ABOUT THIS TASK: Find the line containing "Click the 'INSPECTION:'" in the records below. Copy exactly that line and each one after it, ending at the line containing "This screenshot has width=957, height=447.", and nothing more.

DATA FOR PROCESSING:

__________________________________________________

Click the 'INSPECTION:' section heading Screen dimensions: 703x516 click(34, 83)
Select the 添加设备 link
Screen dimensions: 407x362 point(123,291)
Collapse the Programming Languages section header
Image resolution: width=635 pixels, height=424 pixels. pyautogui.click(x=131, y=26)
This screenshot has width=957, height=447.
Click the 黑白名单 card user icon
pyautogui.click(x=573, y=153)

__________________________________________________

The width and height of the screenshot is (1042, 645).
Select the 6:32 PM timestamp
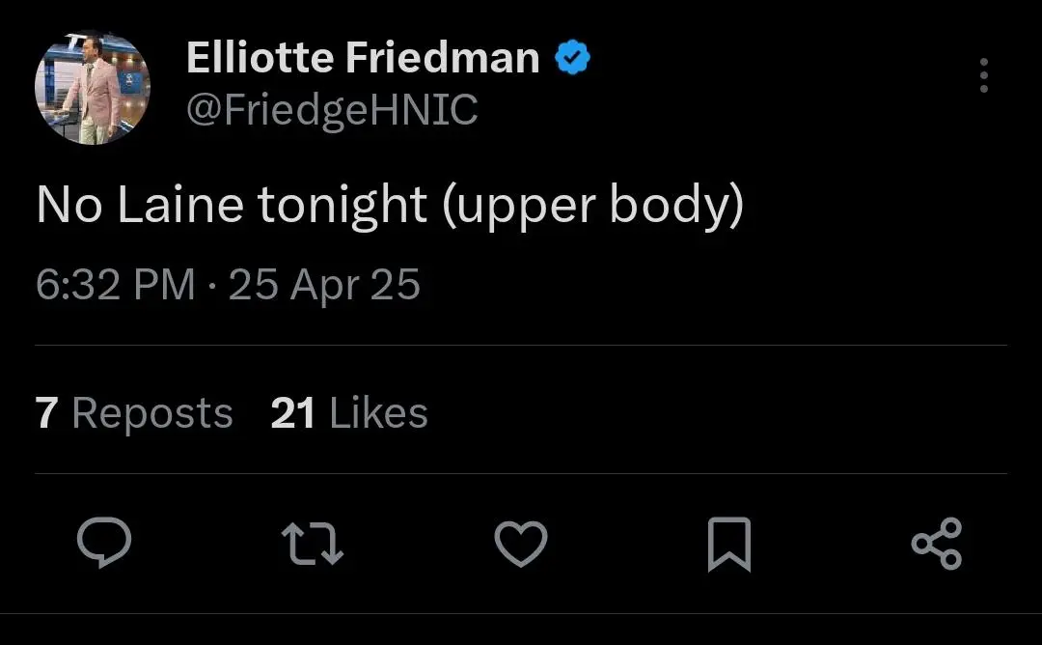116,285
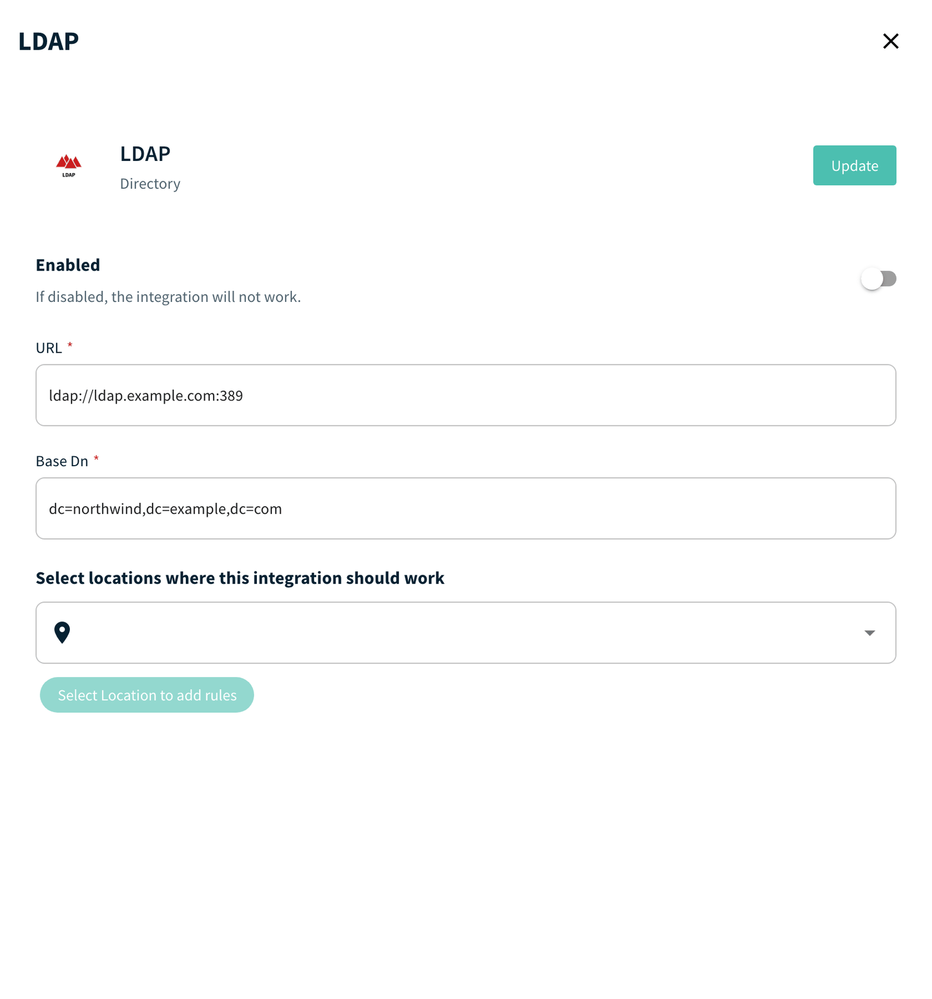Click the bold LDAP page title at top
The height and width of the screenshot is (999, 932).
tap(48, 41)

__________________________________________________

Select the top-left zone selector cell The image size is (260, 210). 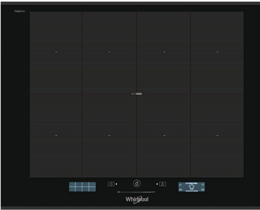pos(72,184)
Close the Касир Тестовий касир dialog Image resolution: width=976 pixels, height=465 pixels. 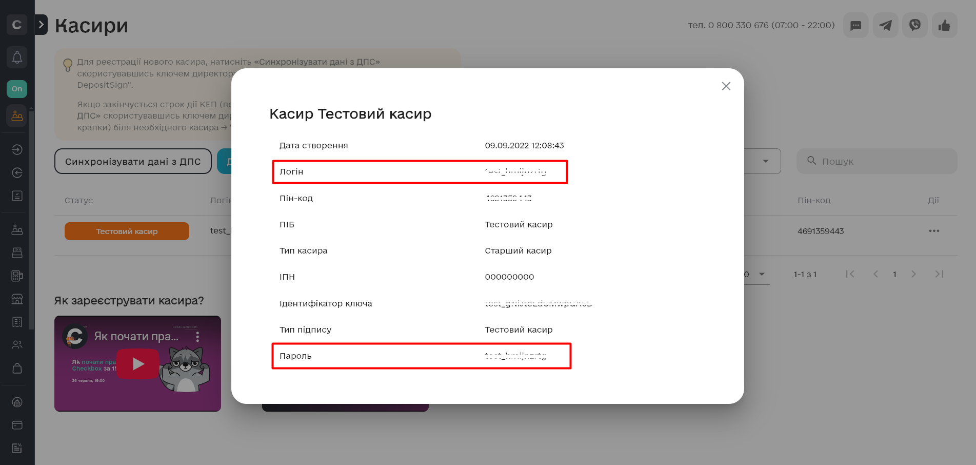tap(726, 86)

__________________________________________________

RESULT:
Click the 'INSPECTION:' section heading Screen dimensions: 703x516 click(34, 83)
Select the 添加设备 link
Screen dimensions: 407x362 point(123,291)
Collapse the Programming Languages section header
Image resolution: width=635 pixels, height=424 pixels. pyautogui.click(x=131, y=26)
This screenshot has width=957, height=447.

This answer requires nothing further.